Relationship between β-hexosaminidase activity, glycosphingolipid storage, and inflammatory cells in the cerebral cortex. Coronal sections from wild type aged 16 weeks (a–d), rAAV2/2α+β-transduced aged 29 weeks (humane end point) (e–h), and untransduced Sandhoff mice aged 17 weeks (i–l) were prepared consecutively. Virus was injected at 4 weeks of age. The β-hexosaminidase reaction product stains red (a and e) and is absent in untransduced Sandhoff mice (i).Glycospingolipid storage, detected by neuronal PAS staining, occurs particularly in layers IV and V of the cerebral cortex of untreated Sandhoff mice (arrowheads in l) but was undetectable in cortex from wild-type (d) or transduced Sandhoff mice (h). Activated microglia/macrophages were recognized by immunostaining of the cell-specific marker, CD68 (b, f, and j), and by binding to isolectin B4 (c, g, and k). No cells of microglia/macrophage lineage were detected in wild-type cortex (b and c), and only a few were seen in transduced Sandhoff mice (arrowheads in f and g). Cerebral cortex from untransduced Sandhoff mice contained numerous activated microglia and macrophages (arrowheads in j and k).
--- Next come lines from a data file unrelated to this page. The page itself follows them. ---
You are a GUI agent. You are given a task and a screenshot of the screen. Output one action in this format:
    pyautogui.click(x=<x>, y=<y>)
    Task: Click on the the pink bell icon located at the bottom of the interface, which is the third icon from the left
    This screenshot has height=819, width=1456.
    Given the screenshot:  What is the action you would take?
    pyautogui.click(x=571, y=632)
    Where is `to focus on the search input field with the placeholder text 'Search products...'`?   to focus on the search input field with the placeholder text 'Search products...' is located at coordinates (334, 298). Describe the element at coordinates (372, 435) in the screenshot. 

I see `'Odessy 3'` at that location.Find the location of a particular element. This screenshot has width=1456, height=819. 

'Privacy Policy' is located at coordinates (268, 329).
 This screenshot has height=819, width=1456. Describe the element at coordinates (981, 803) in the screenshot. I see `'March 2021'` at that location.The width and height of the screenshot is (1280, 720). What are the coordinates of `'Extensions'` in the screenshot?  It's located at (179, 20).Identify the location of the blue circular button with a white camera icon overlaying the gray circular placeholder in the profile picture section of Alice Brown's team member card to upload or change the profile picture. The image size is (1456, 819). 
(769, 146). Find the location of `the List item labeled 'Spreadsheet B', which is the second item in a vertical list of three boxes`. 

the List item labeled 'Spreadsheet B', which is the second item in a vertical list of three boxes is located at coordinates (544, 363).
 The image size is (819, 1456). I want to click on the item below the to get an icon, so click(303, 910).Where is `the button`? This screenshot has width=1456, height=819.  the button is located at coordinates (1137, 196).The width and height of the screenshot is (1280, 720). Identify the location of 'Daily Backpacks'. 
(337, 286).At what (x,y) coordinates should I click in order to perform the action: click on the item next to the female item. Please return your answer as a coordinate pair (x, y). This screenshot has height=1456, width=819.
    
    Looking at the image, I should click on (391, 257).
The number of neurons staining with PAS and the presence of cells recognized by G. simplicifolia isolectin B₄ (GSIB₄) and CD68 antibodies inversely depended on enzymatic activity.

Fig. 4.

Survival, weight, and neurological function after gene therapy in Sandhoff mice. Weight and rescue of neurological function was assessed in wild-type, untransduced, and transduced Sandhoff mice. Transduced animals were injected at 4 weeks of age. (A) Range of body weights in wild-type mice [blue-gray and pink stippled area for males (n = 6) and females (n = 7), respectively], untransduced (cyan triangles; n = 1) and rAAVα-transduced (dark blue squares; n = 1) Sandhoff males, untransduced (pink squares; n = 5) Sandhoff females, and rAAV2/2β or rAAV2/1β-transduced Sandhoff males at four sites (open dark blue triangles; n = 3). After therapy, Sandhoff mice gained and maintained their weight normally. (B) Effect of therapy on hind-limb movements in WT, untransduced or rAAVα-transduced Sandhoff animals (Sandhoff), and Sandhoff mice after transduction with either rAAV2/2β, rAAV2/1β, or rAAV2/2α+β (Treated Sandhoff). Each dot represents a single animal. Over 120 days, movement frequency declined in Sandhoff mice (P = 0.0108) but, in treated Sandhoff animals, remained indistinguishable from WT (P = 0.1107); limb movements improved significantly after gene therapy (P < 0.0001).